Content starts

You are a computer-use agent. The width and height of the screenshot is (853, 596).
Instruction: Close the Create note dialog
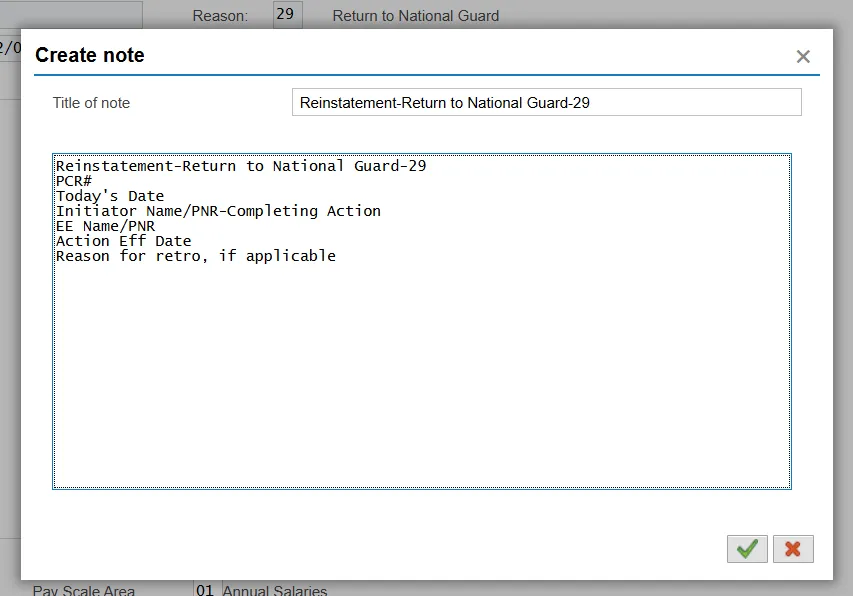click(803, 57)
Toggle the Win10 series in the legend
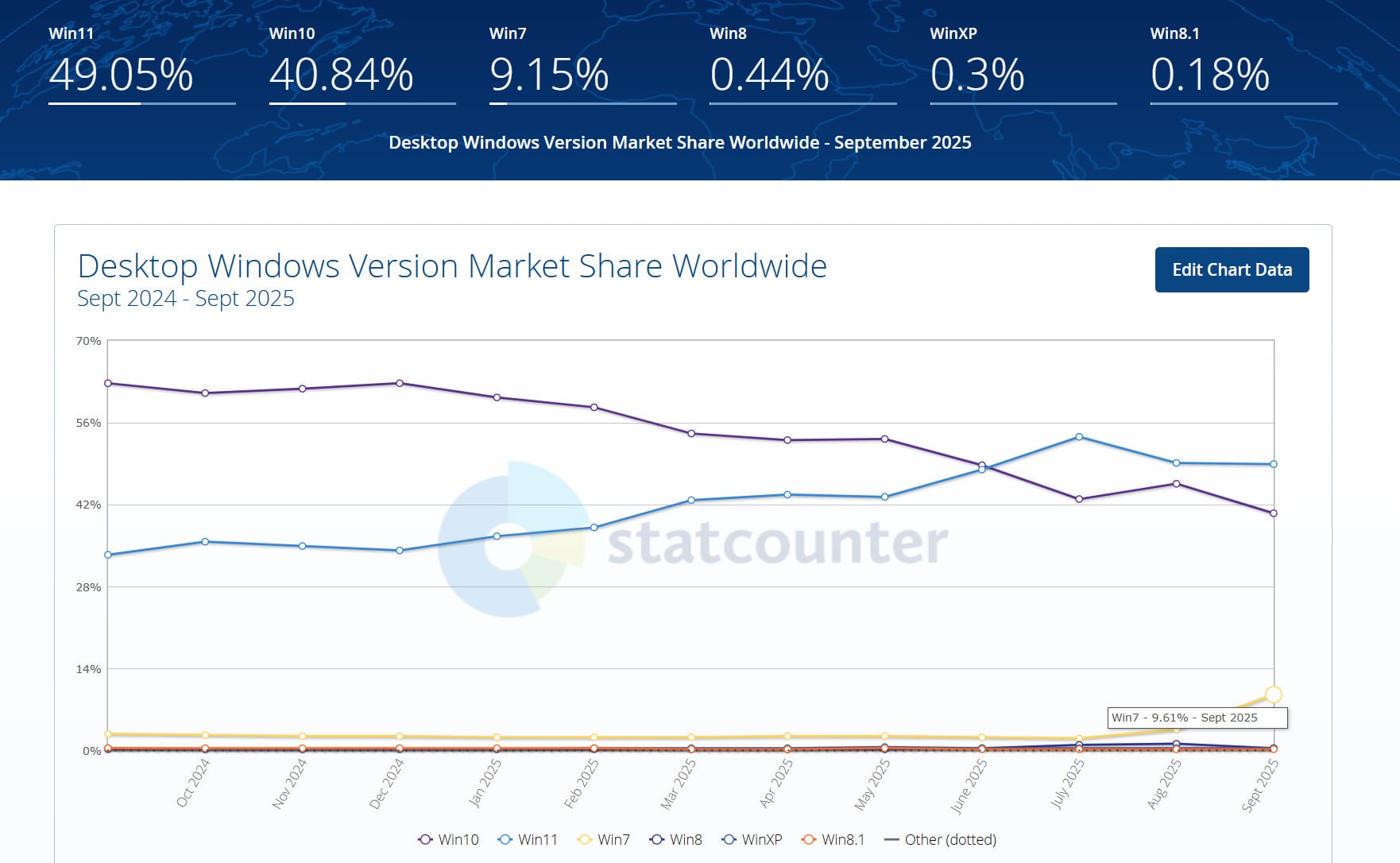Image resolution: width=1400 pixels, height=863 pixels. 449,840
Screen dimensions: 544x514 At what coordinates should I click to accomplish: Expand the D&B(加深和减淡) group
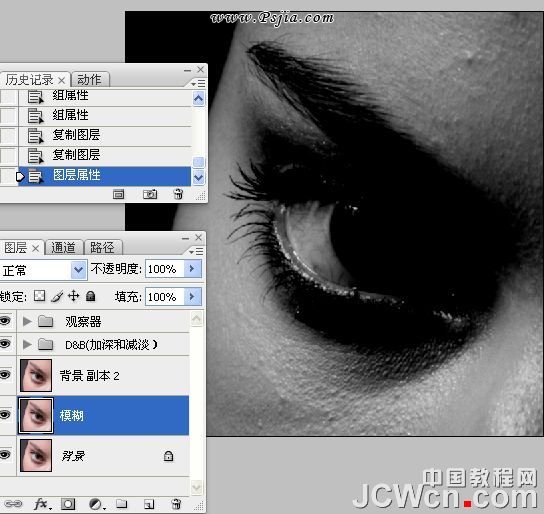click(x=27, y=344)
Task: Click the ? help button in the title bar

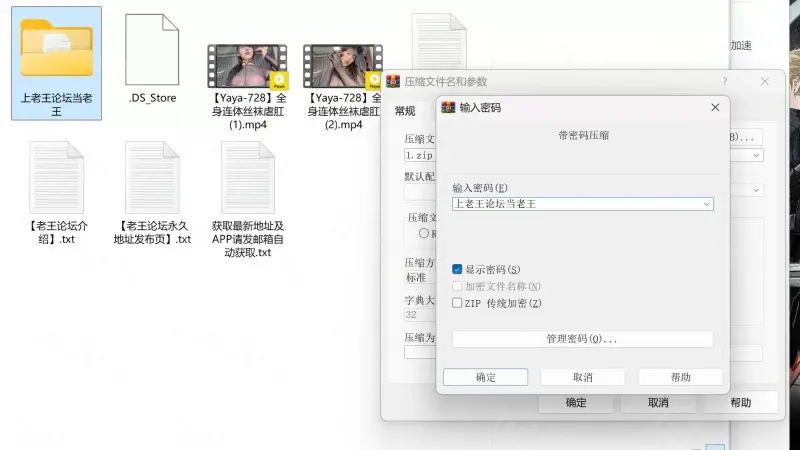Action: 724,81
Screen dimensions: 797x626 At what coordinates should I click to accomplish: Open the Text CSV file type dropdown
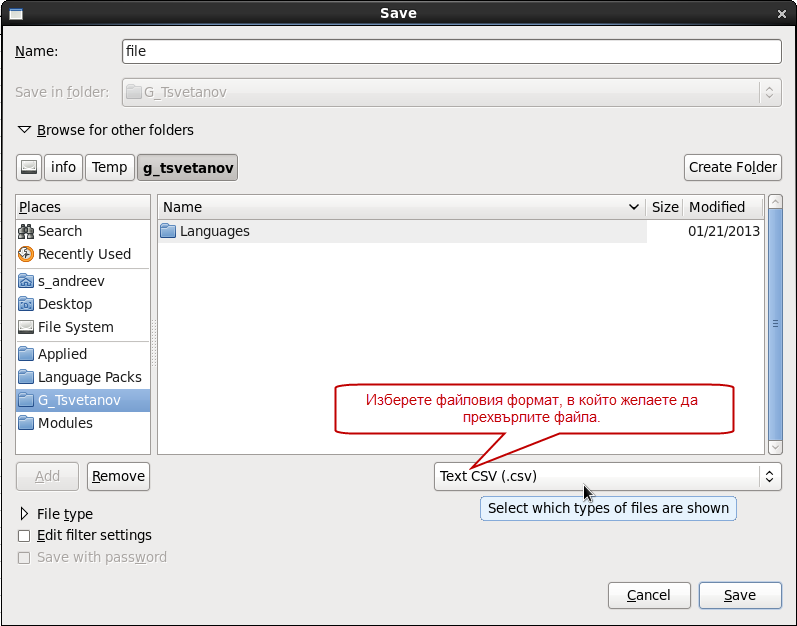(x=607, y=476)
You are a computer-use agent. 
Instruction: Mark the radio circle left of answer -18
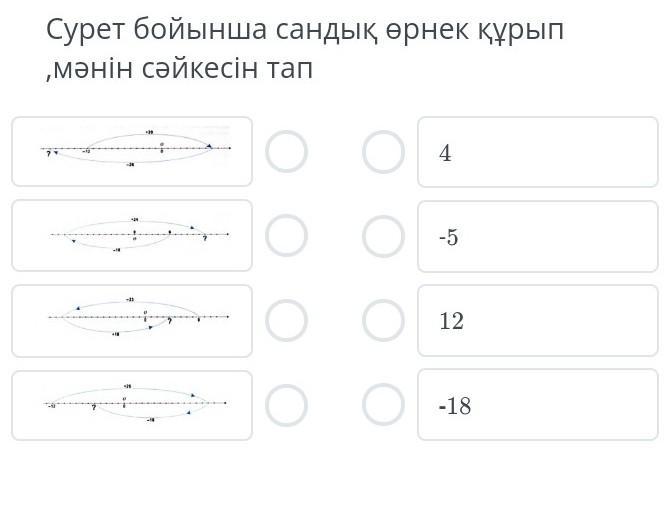(384, 404)
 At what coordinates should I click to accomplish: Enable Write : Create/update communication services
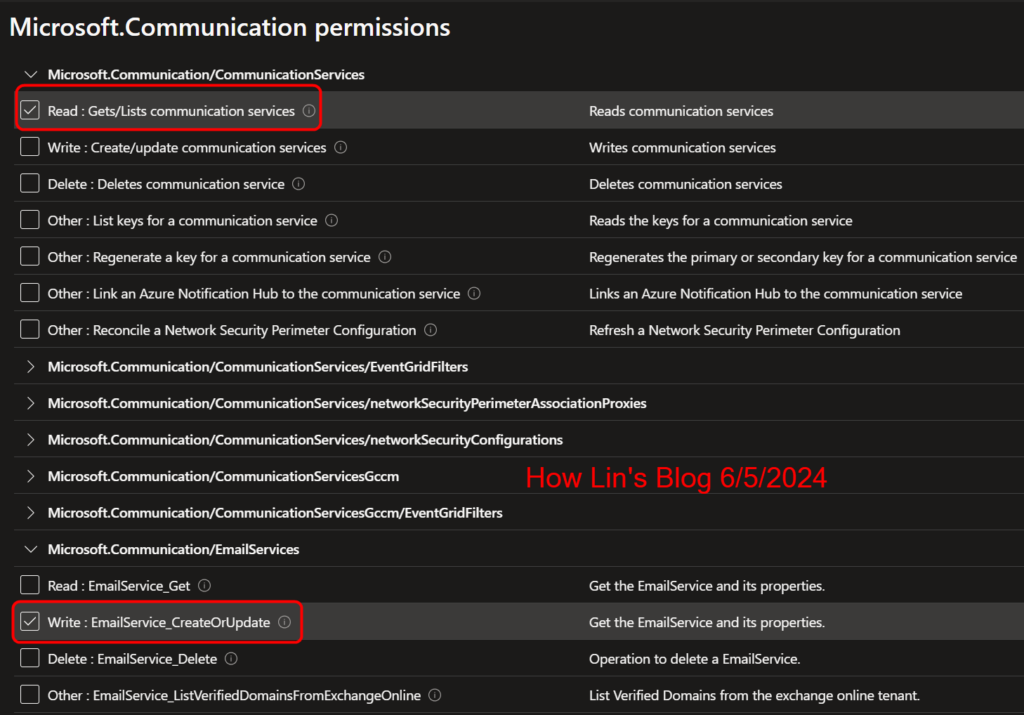(29, 147)
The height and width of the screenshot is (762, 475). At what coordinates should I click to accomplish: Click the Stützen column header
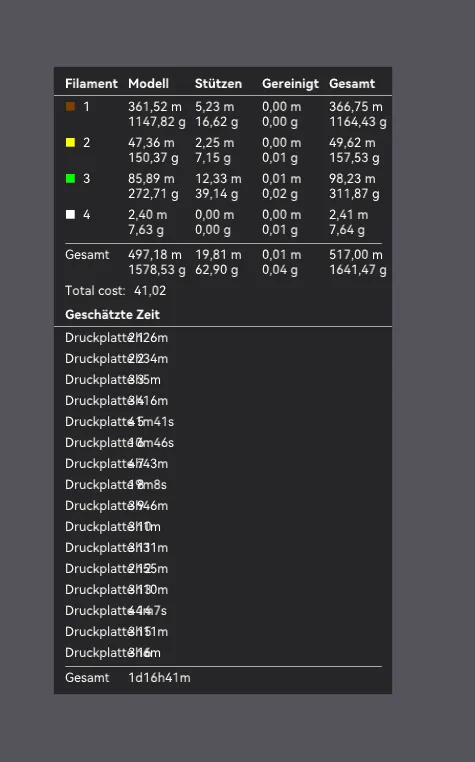pyautogui.click(x=218, y=84)
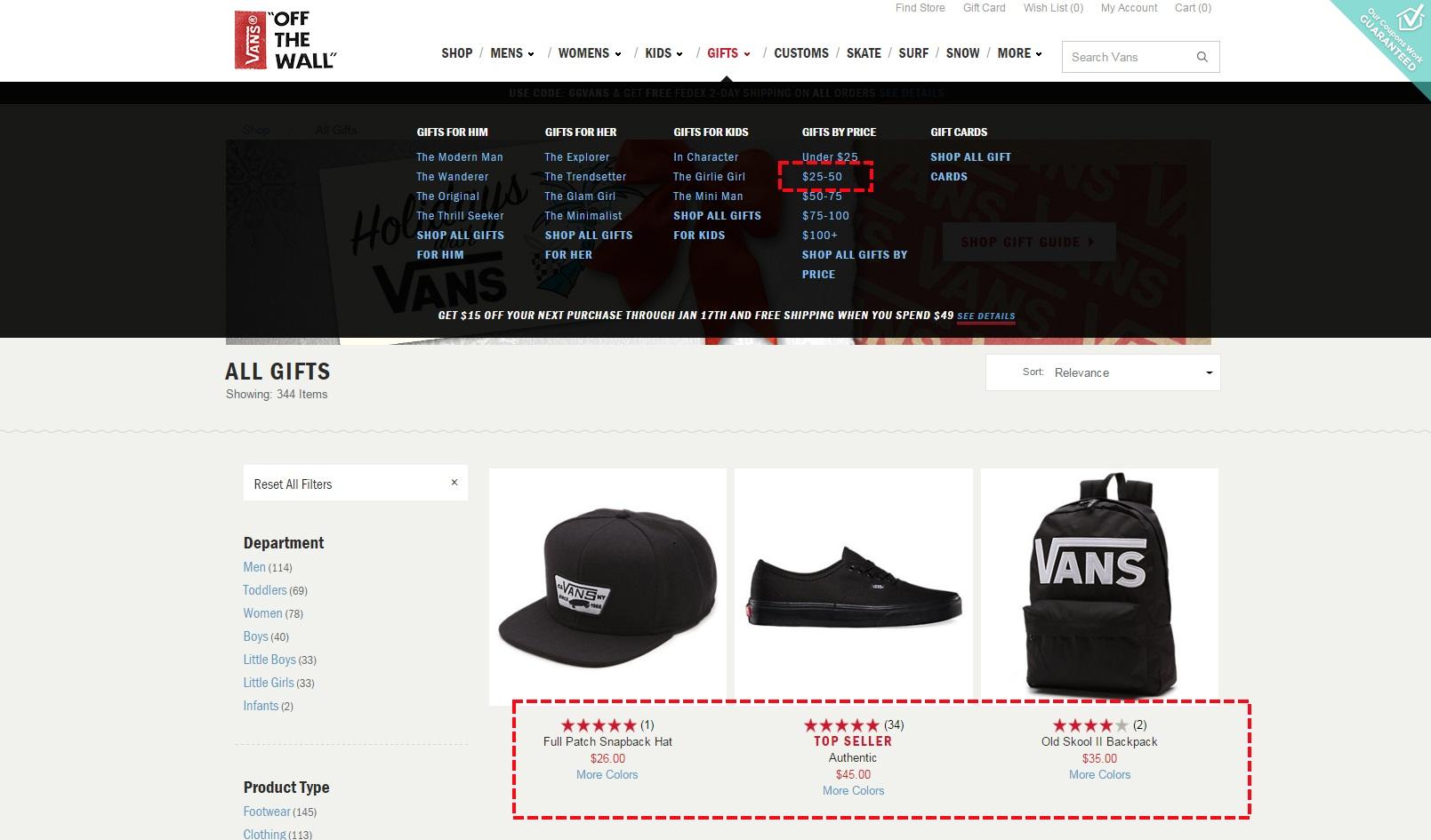Expand the MENS menu arrow
This screenshot has width=1431, height=840.
coord(531,54)
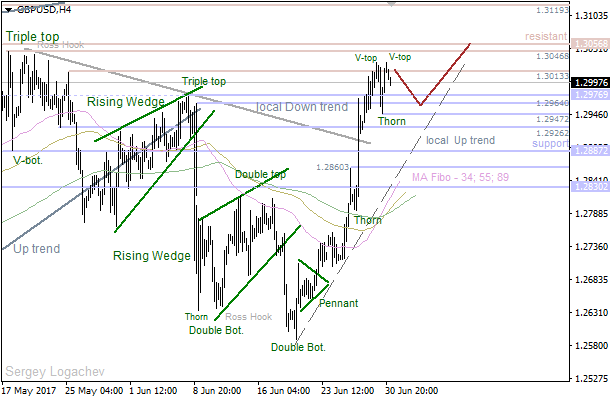Click the 'V-bot.' annotation
This screenshot has width=610, height=400.
pyautogui.click(x=28, y=159)
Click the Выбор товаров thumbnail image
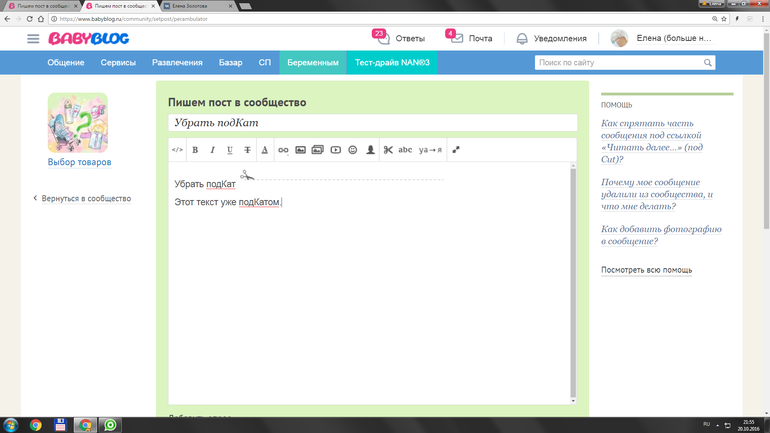The image size is (770, 433). (78, 123)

Content ends

On how many lines above does the word "computer" appear? Only the number should be given.

2